JAKARTA, KOMPAS.com - Ahli Hukum Pidana dari Universitas Bina Nusantara, Ahmad Sofian mengungkapkan, restitusi yang dibebankan keluarga D (17) terhadap Mario Dandy Satriyo (20) tidak bisa dibayarkan oleh pihak ketiga, termasuk sang ayah Rafael Alun Trisambodo.
Hal itu diungkapkan Ahmad saat dihadirkan jaksa penuntut umum (JPU) dalam lanjutan sidang kasus penganiayaan D dengan terdakwa Mario dan Shane Lukas (19) di Pengadilan Negeri Jakarta Selatan, Selasa (11/7/2023).

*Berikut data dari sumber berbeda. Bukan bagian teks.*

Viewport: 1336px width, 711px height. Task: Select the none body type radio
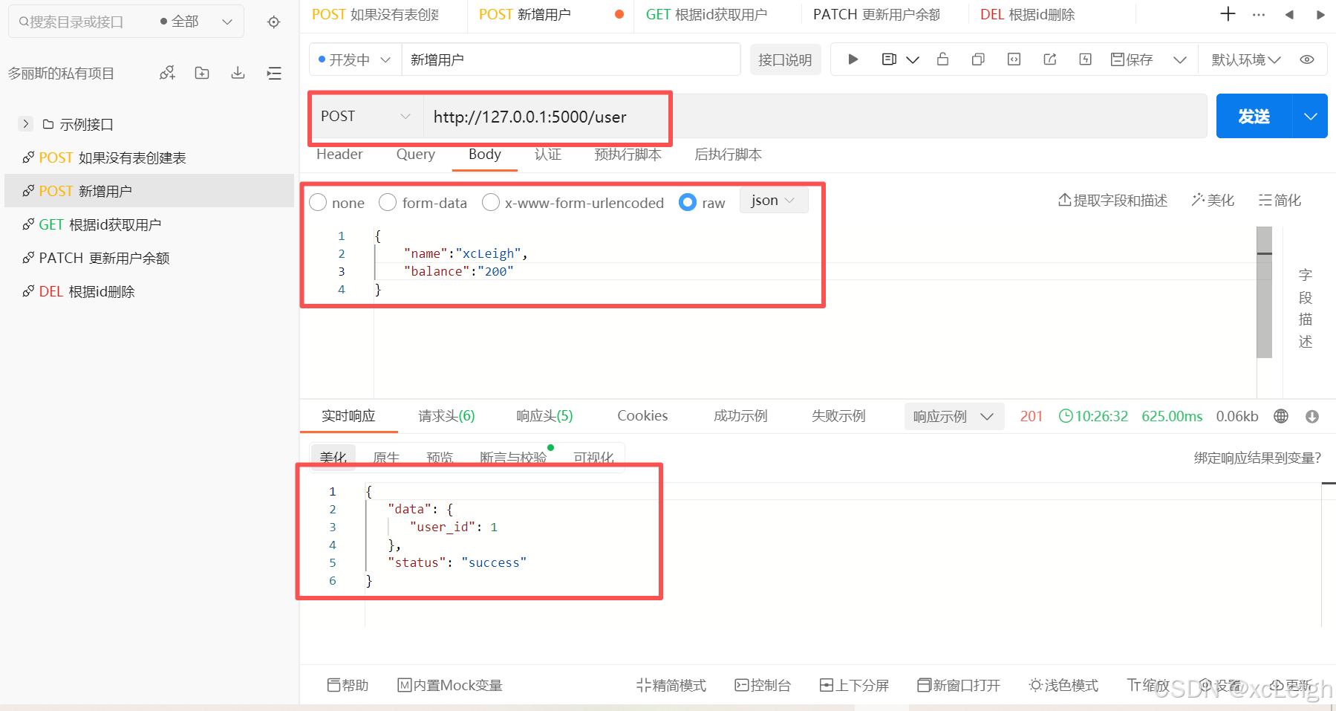(318, 202)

Mulanya, jaksa bertanya soal ada atau tidaknya dasar hukum yang menyatakan restitusi bisa digantikan dengan kurungan atau penyitaan aset.
Baca juga: Kuasa Hukum Mario Dandy Sebut Restitusi Rp 120 Miliar Bukan Kewajiban Orangtua Terdakwa
"Ada enggak dasar hukum khusus yang mengatakan jika restitusi tidak dibayarkan, maka digantikan dengan kurungan, atau dengan melakukan perampasan, atau penyitaan aset?" tanya jaksa di ruang sidang.

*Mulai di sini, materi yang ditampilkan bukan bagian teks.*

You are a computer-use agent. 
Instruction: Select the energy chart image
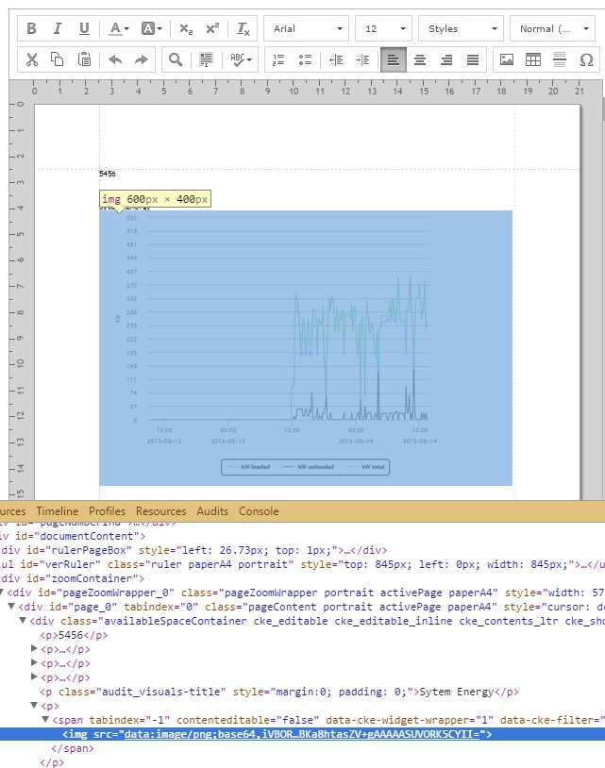306,348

Ahmad kemudian menerangkan, secara khusus tidak ada hukum yang mengatur soal itu.
Oleh karena itu, berapa pun nominal restitusi yang dibebankan kepada pelaku, dalam hal ini Mario, merupakan tanggung jawabnya sepenuhnya.
"Jadi restitusi adalah kerugian yang dialami korban, karena ada kerugian maka itu harus diganti uang, bukan dalam bentuk kurungan, tetapi ada alasan untuk menyederhanakan, setelah enggak mampu bayar (bisa) diganti dengan kurungan," ungkap Ahmad.
"Tetapi dalam beberapa kasus saya lihat jaksa melakukan perampasan aset kalau tidak dibayar restitusinya, cuma apa dasar hukumnya bisa dicek nanti, saya tidak bisa menjawab soal dasar hukum secara pasti soal itu," lanjut dia.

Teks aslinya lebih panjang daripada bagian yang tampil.